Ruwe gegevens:
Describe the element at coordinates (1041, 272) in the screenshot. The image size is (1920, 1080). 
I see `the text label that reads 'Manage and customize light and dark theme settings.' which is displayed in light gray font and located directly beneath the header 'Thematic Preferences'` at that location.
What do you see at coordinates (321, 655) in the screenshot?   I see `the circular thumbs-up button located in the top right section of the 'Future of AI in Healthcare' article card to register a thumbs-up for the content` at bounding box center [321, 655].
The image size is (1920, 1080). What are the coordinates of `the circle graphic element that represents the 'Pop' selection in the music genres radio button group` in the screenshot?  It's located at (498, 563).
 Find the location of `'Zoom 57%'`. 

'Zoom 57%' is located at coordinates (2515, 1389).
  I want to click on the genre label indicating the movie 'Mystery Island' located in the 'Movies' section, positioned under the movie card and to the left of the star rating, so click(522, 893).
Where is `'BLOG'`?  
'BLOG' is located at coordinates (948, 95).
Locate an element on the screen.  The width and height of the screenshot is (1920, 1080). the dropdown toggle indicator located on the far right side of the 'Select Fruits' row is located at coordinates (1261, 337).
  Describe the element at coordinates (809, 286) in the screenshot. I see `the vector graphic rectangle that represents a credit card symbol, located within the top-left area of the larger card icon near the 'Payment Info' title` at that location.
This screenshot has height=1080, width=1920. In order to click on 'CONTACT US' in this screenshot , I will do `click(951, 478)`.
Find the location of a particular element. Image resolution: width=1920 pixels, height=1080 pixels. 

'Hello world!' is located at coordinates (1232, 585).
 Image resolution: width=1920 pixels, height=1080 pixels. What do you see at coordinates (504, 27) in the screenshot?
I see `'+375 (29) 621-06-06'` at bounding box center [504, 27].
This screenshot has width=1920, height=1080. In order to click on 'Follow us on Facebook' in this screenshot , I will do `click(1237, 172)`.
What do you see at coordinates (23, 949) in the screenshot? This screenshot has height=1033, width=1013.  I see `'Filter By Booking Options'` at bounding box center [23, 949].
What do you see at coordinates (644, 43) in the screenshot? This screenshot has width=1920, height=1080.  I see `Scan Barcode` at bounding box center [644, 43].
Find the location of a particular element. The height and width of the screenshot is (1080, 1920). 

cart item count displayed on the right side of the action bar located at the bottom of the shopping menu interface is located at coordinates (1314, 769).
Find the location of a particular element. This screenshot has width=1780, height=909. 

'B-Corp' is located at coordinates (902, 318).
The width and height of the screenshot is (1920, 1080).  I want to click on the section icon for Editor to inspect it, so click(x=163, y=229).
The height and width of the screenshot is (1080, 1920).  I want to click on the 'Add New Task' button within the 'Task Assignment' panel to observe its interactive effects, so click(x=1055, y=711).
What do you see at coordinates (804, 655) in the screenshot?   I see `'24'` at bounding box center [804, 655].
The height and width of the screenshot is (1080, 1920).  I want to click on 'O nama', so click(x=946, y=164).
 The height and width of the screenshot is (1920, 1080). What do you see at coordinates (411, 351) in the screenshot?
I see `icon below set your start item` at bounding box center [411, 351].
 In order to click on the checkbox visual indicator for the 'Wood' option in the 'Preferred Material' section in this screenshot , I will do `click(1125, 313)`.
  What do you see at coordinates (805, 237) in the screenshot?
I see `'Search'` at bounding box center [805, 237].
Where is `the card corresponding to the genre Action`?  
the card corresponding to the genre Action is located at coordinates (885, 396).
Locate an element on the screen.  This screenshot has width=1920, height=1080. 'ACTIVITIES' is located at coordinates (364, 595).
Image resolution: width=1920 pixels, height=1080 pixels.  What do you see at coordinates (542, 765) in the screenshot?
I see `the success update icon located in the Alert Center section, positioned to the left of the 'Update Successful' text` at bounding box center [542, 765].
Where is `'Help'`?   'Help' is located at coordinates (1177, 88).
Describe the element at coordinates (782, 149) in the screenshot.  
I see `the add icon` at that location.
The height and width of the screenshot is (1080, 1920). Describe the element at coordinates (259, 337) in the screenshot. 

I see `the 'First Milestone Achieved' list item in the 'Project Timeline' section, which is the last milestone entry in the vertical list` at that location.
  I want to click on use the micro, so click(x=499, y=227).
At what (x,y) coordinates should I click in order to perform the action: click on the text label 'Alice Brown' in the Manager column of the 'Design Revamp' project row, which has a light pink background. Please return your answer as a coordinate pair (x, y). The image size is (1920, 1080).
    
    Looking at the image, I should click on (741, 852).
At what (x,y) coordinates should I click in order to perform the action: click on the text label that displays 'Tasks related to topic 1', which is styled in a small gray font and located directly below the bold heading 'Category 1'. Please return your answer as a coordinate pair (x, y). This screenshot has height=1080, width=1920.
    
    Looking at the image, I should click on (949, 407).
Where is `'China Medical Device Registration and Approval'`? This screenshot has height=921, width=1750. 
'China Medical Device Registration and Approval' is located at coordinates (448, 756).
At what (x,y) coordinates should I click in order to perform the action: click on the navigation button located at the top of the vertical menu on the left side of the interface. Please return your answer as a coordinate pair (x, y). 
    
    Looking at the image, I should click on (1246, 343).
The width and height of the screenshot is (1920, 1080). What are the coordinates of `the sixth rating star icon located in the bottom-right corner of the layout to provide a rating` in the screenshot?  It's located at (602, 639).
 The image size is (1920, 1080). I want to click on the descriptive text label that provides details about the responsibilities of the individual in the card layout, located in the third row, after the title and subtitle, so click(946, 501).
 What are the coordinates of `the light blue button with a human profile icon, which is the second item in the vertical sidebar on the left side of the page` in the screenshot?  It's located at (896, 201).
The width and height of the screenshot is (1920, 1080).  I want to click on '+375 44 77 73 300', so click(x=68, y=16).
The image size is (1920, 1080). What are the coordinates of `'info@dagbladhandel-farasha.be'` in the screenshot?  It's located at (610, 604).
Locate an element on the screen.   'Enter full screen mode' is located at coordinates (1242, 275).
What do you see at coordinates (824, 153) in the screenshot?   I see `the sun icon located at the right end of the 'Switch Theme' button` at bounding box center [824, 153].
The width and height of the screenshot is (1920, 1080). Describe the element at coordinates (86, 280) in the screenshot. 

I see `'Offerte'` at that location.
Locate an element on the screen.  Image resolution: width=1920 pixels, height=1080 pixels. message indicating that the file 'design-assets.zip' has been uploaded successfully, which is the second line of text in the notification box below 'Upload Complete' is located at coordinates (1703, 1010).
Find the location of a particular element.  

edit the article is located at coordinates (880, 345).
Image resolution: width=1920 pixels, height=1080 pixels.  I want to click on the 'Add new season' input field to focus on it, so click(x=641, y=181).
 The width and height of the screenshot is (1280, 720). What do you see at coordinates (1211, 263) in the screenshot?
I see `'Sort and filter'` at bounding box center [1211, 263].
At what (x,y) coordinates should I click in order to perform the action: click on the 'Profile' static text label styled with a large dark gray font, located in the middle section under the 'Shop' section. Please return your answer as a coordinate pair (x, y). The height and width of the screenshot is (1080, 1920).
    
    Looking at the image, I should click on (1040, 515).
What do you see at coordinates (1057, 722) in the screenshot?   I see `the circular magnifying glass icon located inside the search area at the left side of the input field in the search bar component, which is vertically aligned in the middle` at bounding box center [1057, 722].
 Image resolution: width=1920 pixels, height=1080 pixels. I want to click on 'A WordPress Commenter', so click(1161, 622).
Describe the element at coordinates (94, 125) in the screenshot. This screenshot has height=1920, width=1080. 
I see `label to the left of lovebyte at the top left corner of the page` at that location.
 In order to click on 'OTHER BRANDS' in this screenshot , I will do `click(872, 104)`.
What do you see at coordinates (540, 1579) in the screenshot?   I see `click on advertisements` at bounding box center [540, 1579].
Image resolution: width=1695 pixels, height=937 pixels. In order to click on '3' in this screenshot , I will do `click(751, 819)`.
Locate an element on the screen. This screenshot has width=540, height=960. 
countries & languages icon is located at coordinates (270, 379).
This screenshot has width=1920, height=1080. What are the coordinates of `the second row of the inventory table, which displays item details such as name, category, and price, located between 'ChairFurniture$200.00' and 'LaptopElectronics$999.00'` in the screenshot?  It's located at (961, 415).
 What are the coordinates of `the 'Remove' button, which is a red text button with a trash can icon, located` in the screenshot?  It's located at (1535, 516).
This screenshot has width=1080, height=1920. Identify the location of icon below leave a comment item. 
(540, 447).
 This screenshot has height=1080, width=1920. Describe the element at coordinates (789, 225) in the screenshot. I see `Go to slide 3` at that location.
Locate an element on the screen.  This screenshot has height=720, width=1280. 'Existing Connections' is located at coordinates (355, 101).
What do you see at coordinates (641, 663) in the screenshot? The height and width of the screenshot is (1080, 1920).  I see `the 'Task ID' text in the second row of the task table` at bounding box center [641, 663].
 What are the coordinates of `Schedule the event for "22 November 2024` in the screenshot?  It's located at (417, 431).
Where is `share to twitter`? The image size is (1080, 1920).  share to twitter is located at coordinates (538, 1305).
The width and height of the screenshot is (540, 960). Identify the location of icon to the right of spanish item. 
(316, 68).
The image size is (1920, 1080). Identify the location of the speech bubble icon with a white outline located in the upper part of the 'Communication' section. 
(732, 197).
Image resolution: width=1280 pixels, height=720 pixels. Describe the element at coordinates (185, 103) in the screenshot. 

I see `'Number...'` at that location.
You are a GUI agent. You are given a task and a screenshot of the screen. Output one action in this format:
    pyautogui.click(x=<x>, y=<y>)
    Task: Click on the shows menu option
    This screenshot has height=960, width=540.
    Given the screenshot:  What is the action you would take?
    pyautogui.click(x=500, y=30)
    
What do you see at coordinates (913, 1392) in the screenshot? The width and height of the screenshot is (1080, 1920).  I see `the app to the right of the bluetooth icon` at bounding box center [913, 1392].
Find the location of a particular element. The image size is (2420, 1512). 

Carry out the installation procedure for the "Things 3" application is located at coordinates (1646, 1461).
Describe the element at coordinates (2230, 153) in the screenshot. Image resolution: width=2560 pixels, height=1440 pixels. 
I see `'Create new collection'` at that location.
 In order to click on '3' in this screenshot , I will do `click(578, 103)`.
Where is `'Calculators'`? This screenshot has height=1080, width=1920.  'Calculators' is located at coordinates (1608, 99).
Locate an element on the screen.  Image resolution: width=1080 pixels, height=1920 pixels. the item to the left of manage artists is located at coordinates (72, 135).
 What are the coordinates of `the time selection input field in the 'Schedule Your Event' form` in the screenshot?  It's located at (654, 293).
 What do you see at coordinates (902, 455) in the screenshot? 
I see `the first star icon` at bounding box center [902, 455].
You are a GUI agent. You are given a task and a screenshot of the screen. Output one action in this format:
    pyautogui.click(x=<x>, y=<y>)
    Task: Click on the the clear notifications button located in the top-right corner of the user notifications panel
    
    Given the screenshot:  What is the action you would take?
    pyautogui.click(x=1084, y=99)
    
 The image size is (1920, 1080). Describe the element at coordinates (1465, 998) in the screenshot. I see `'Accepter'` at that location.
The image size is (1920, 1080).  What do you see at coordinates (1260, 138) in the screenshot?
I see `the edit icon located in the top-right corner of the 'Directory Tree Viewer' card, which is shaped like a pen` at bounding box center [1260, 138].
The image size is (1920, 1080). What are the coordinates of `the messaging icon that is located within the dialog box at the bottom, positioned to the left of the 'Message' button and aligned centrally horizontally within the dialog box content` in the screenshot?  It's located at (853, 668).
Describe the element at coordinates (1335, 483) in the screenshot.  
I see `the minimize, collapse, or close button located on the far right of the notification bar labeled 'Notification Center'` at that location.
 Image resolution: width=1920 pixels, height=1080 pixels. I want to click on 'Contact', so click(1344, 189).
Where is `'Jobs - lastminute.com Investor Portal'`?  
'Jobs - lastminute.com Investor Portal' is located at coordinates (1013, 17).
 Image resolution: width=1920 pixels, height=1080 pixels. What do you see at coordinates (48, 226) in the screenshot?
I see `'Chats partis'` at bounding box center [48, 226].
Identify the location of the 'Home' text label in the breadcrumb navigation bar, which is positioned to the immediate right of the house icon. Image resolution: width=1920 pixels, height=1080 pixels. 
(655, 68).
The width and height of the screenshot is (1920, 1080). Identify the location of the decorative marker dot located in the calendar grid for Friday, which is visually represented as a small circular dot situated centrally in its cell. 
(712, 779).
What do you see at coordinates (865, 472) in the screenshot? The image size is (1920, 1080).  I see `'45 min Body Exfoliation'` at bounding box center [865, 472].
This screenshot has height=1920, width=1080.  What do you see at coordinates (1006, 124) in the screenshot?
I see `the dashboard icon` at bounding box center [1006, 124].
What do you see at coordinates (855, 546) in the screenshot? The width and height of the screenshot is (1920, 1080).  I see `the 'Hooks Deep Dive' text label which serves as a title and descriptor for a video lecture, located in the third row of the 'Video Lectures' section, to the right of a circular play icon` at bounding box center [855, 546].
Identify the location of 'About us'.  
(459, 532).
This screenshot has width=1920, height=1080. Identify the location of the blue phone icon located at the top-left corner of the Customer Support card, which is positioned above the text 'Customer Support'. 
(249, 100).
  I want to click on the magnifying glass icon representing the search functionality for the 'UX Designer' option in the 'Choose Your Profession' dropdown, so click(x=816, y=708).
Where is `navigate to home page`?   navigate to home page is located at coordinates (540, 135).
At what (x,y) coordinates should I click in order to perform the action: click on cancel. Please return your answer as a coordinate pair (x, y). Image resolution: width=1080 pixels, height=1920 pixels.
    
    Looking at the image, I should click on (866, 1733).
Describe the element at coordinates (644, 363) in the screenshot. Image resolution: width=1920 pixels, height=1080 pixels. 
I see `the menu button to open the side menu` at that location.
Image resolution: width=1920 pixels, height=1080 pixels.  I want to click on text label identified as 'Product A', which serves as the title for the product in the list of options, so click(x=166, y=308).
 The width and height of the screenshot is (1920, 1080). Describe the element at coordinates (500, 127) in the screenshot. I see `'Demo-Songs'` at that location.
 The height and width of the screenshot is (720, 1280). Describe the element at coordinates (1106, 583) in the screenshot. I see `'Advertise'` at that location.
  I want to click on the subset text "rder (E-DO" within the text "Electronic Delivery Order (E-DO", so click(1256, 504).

* Jouw opdracht: Zoek in de lijst hierboven elke regel waarin het woord "table" staat en schrijf die regels over. Hoofdletters en kleine letters tellen mee.

* Eindresultaat:
This screenshot has width=1920, height=1080. What are the coordinates of `the second row of the inventory table, which displays item details such as name, category, and price, located between 'ChairFurniture$200.00' and 'LaptopElectronics$999.00'` in the screenshot?  It's located at (961, 415).
What do you see at coordinates (641, 663) in the screenshot? The height and width of the screenshot is (1080, 1920).  I see `the 'Task ID' text in the second row of the task table` at bounding box center [641, 663].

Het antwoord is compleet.